The dollar remains generally consolidative, but soft within the recent range. The midpoint of the 73.19/70.70 range in the dollar index comes in just below 72.00. The series of lower highs and higher lows over the past several weeks are suggestive of a symmetrical triangle pattern. This chart formation is generally viewed as a continuation pattern, favoring an eventual breakout in the direction of the dominant trend. The trend remains decisively bearish at this point.
EUR-USD approached the record high at 1.5984 in overseas trading, spurred by hawkish comments from ECB council member Yves Mersch (Luxembourg), who said a rate cut is "in no way required in the current environment." This is further evidence that the ECB is unlikely to ease in the first half, as they remain fixated on price risks.
While the euro has been unable to set a new all-time high thus far today, scope remains for a short-term push above 1.6000. Such a move would favor an upside extension toward 1.6200.
While FX activity in recent weeks has been centered on euro strength as opposed to dollar weakness, a move above 1.6000 is likely to trigger a broader based reaction in the greenback. USD-CHF has been unable to sustain upticks above the 50-day moving average. A retreat below 1.0000 would ease pressure on the upside, returning a measure of credence to the dominant downtrend.
USD-JPY has probed back below the 103.00 level in Asian trading, reportedly weighed by bond repatriation. However, these losses could not be sustained as a generally improved risk appetite and seasonal flows have effectively put a floor under this rate for the time being.
Oil has tested above the $118 level on concerns about supply disruptions in Nigeria and Scotland. Royal Dutch Shell confirmed that about 169,000 barrels of daily production has been halted due to last week's attacks on pipelines in Nigeria, Africa's largest producer. Additionally, a refinery in Grangemouth, Scotland is in the process of being shut down in anticipation of a union strike.
Tomorrow's EIA report is likely to show a modest increase in crude oil stocks, but gasoline stocks are expected to fall again. The national average price at the pump is now $3.50 per gallon, nearly a 30% increase from prices a year ago. It is widely believed that gas prices may reach $4.00 per gallon early in the summer months.

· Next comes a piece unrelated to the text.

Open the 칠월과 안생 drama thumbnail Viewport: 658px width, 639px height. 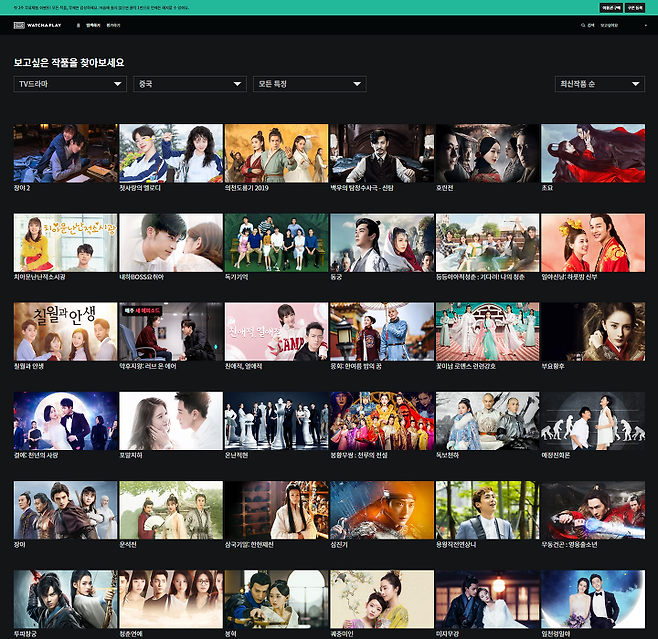pos(65,331)
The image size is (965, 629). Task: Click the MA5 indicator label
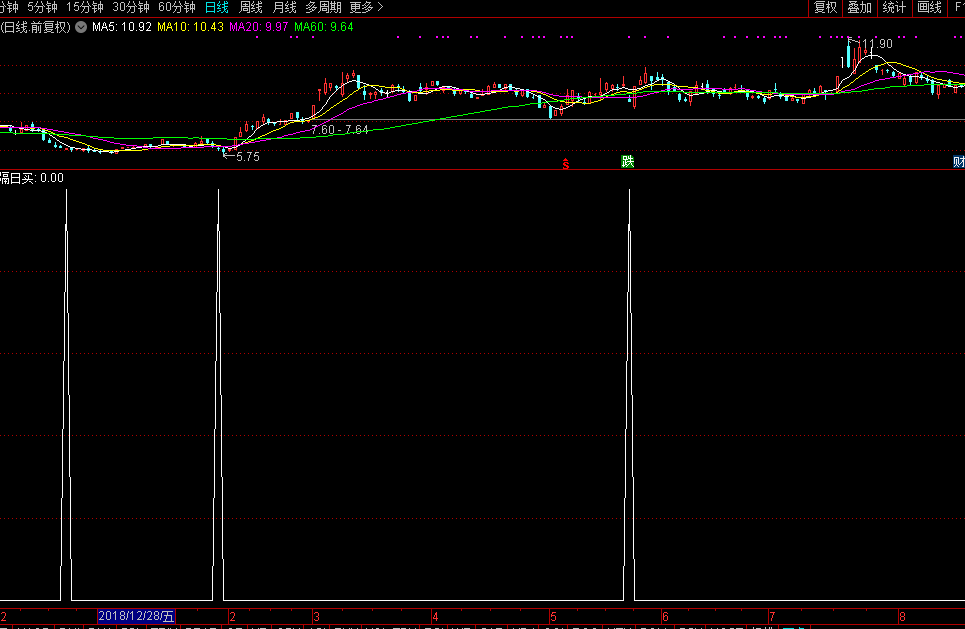coord(122,27)
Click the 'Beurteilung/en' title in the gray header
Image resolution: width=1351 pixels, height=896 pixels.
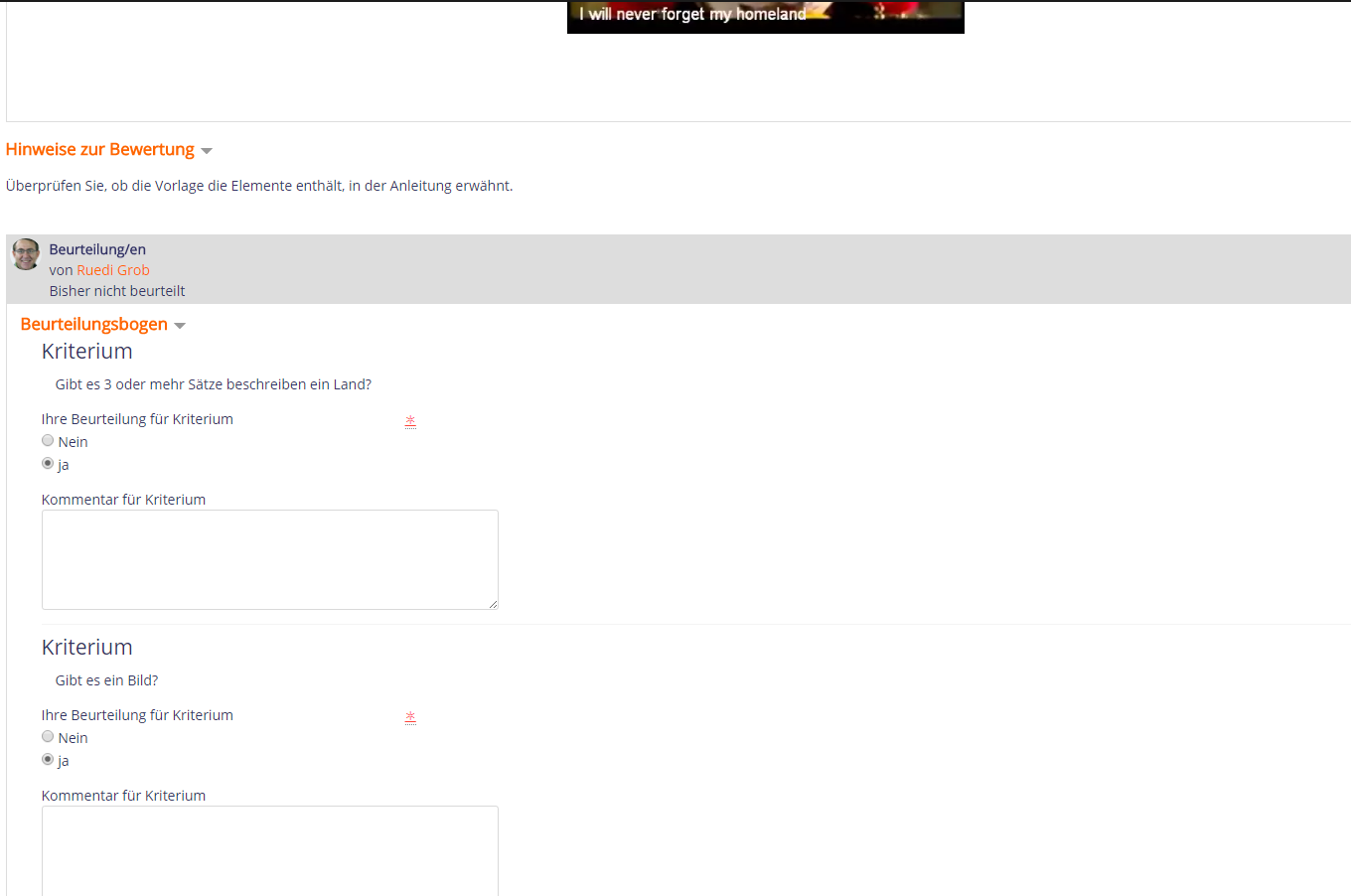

With gold in consolidative mode and oil rallying, the gold/oil ratio has dropped to around 8. Dips below 10 in the ratio are generally viewed as a buying opportunity and a reading of 8 is considered extremely low. This is further evidence that the downside for gold is limited from here. One could take that one step further and say that this presents an excellent buying opportunity for the yellow metal.
Given the considerable impact of higher energy prices on real inflation, it's not surprising that the market is no longer calling for a 50bp interest rate cut at the end of the month. However, a quarter point cut is still anticipated and will keep the easing bias of the Fed highlighted.

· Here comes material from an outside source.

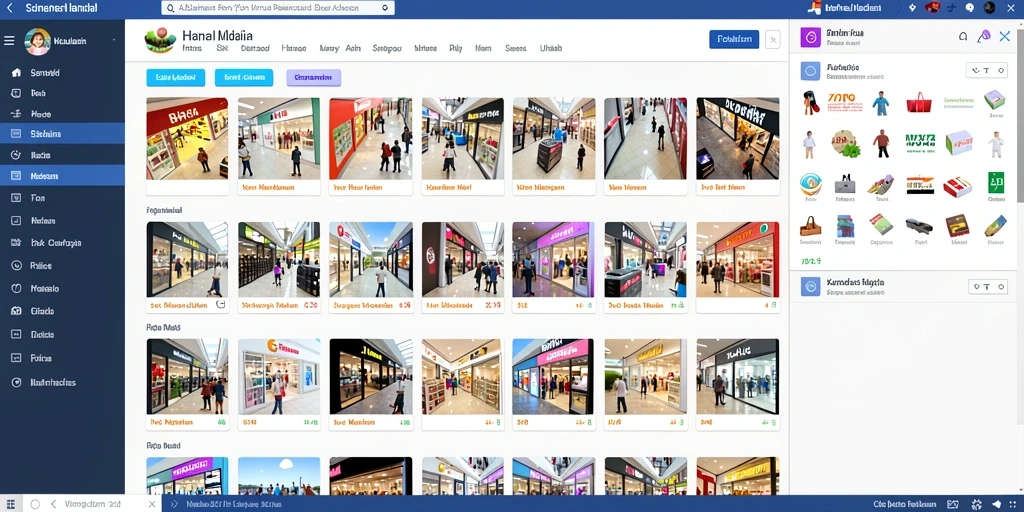Open the dropdown arrow in the top search bar
The width and height of the screenshot is (1024, 512).
tap(385, 8)
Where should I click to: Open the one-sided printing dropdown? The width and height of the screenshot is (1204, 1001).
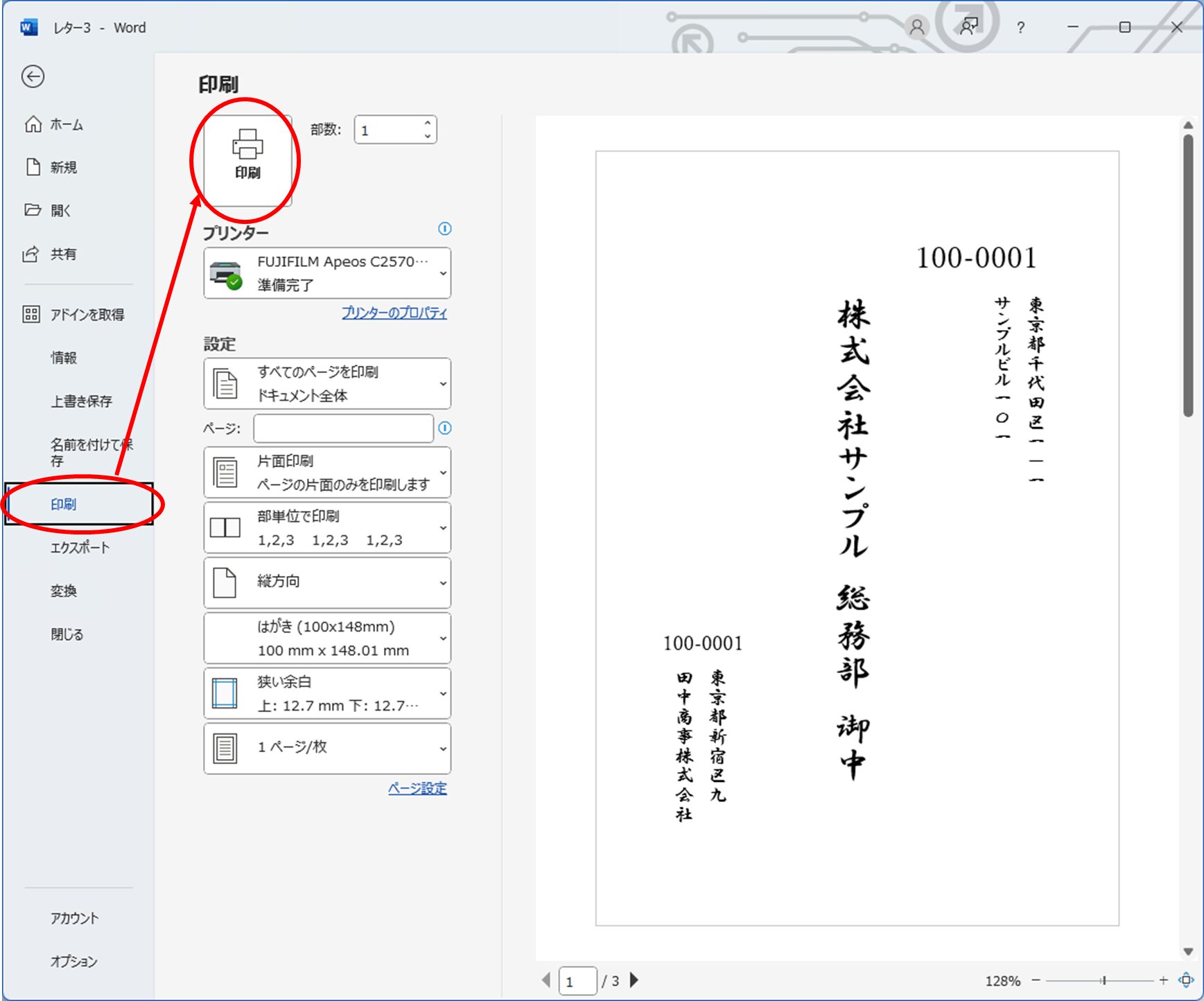coord(327,473)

There also seems to be a growing perception that the banking sector has survived the earnings season with minimal additional damage. This may indeed warrant the smaller rate cut, but I contend that the systemic risks remain considerable. This week's announcement by the BoE that they will swap £50 bln in government bonds for riskier mortgage debt and the bailout of German bank Düsseldorfer Hypothekenbank are the most recent indications of such risks.
These concerns ultimately go back to the housing markets. The outlook in the UK remains quite dour, as evidenced by Monday's sharp drop in the Rightmove house price index. The US housing market continues to show signs of weakness as well. Existing home sales, released this morning, fell 2.0% to 4.93 mln.

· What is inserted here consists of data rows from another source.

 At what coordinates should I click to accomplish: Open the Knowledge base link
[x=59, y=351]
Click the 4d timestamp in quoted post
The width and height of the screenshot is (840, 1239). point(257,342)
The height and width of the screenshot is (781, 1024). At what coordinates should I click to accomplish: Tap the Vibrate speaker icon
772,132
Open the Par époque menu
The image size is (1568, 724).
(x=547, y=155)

With the housing market still in decline, mortgaged backed securities, be they on the balance sheet of a bank or a central bank, should continue to lose value. For the banks, this may lead to further writedowns and a resulting negative impact on equities. For the central banks, this is likely to result in additional liquidity injections and the further debasement of currencies. Not to mention the hit their own balance sheets would face.
Gold offers protection against systemic risks to the global banking system, currency debasement at the hands of the central banks and inflation, particularly energy based inflation. Gold also offers non-correlated portfolio diversification against traditional asset classes. With gold trading in the lower half of the recent range, a good buying opportunity is apparent.
Gold Market Movers:
US existing home sales in Mar fell 2.0% to 4.93 mln, above expectations, versus 5.03 mln in Feb.
BoC cuts overnight rate by 50bp to 3% in a widely expected move.